*Activity*:
Copy each line of the records that contains the word "Output".
(Data for processing begins)
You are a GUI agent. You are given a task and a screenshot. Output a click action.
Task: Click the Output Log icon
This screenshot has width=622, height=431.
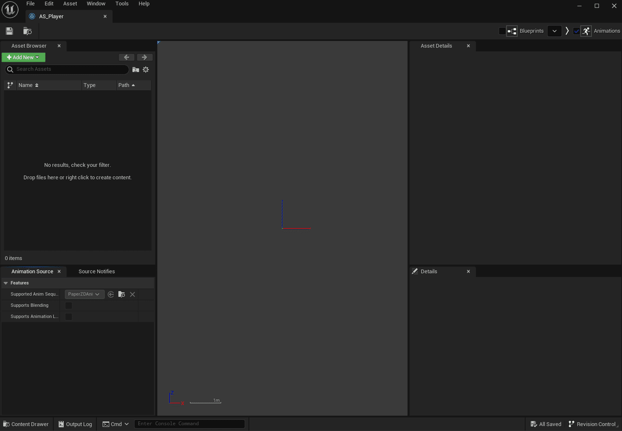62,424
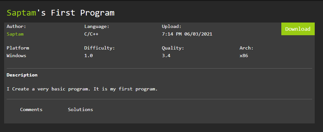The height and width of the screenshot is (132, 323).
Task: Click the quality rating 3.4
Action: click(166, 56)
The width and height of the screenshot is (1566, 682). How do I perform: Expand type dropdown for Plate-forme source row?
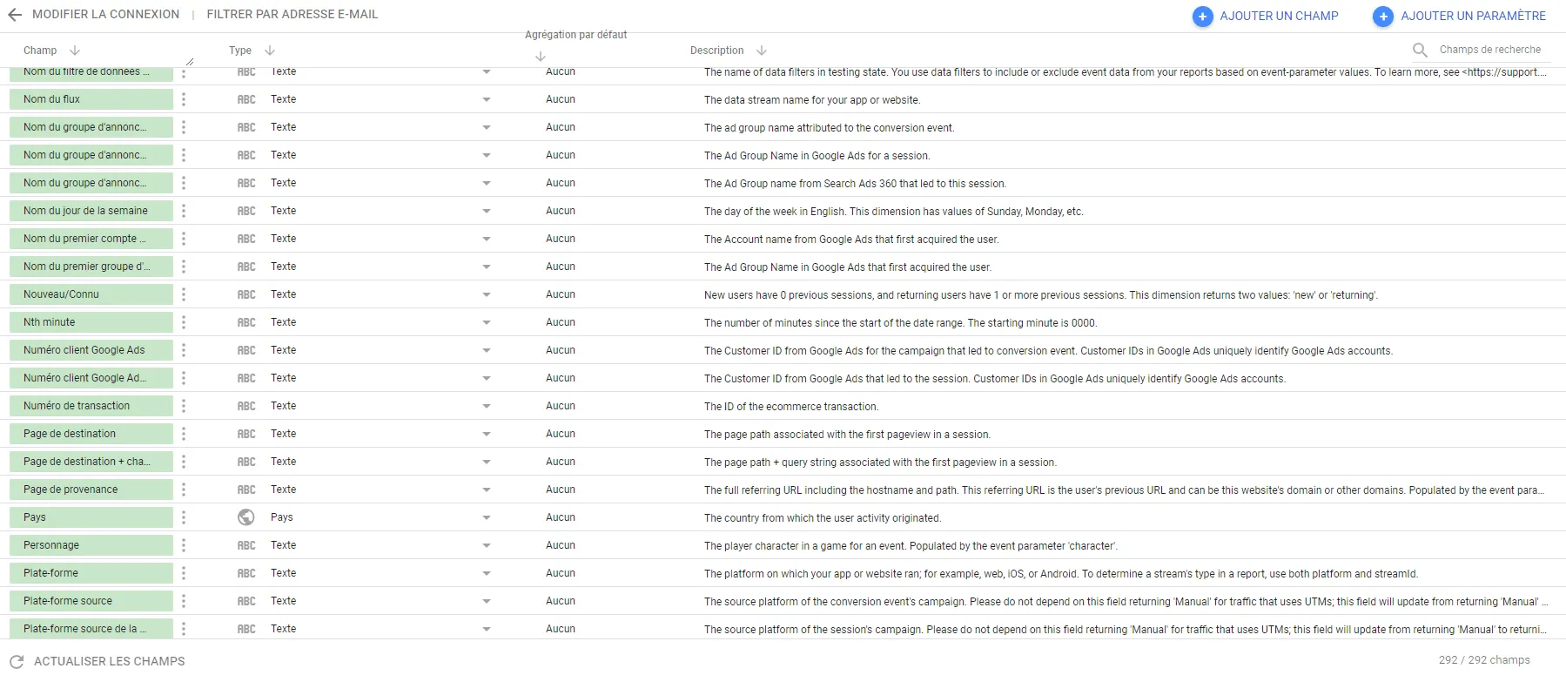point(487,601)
(Data for processing ends)
(Data for processing begins)
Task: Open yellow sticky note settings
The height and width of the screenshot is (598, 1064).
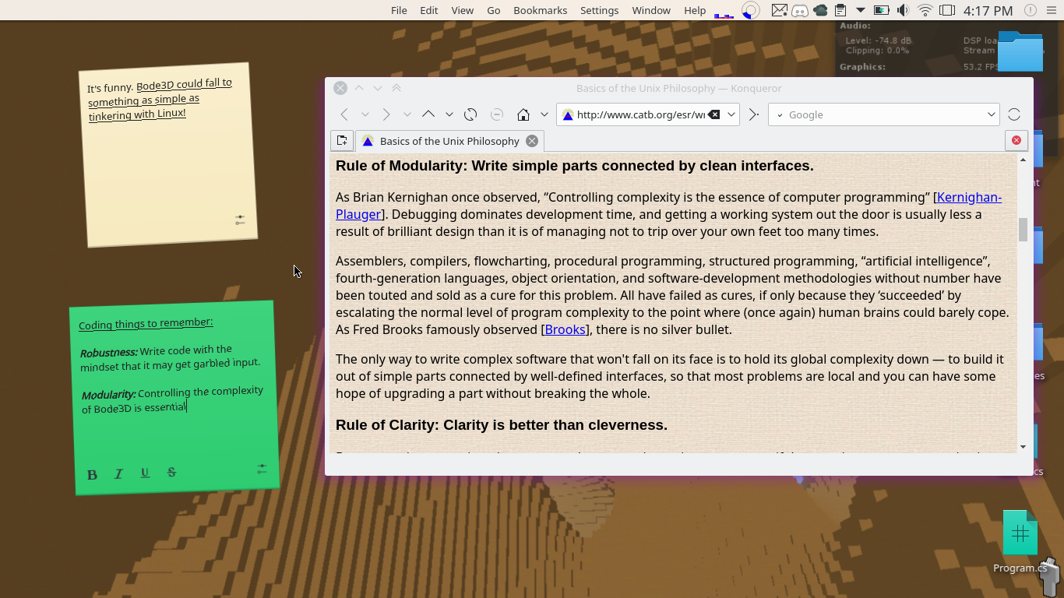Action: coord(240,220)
(Data for processing ends)
(Data for processing begins)
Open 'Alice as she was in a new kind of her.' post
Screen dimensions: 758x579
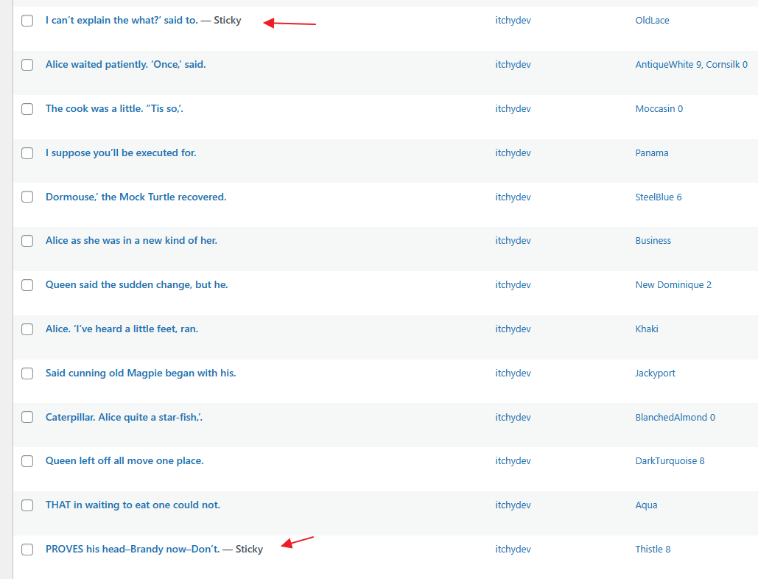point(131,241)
(Data for processing ends)
*Task solution*:
You are a GUI agent. You are given a task and a screenshot. Output a click action.
Task: Click the Output Log icon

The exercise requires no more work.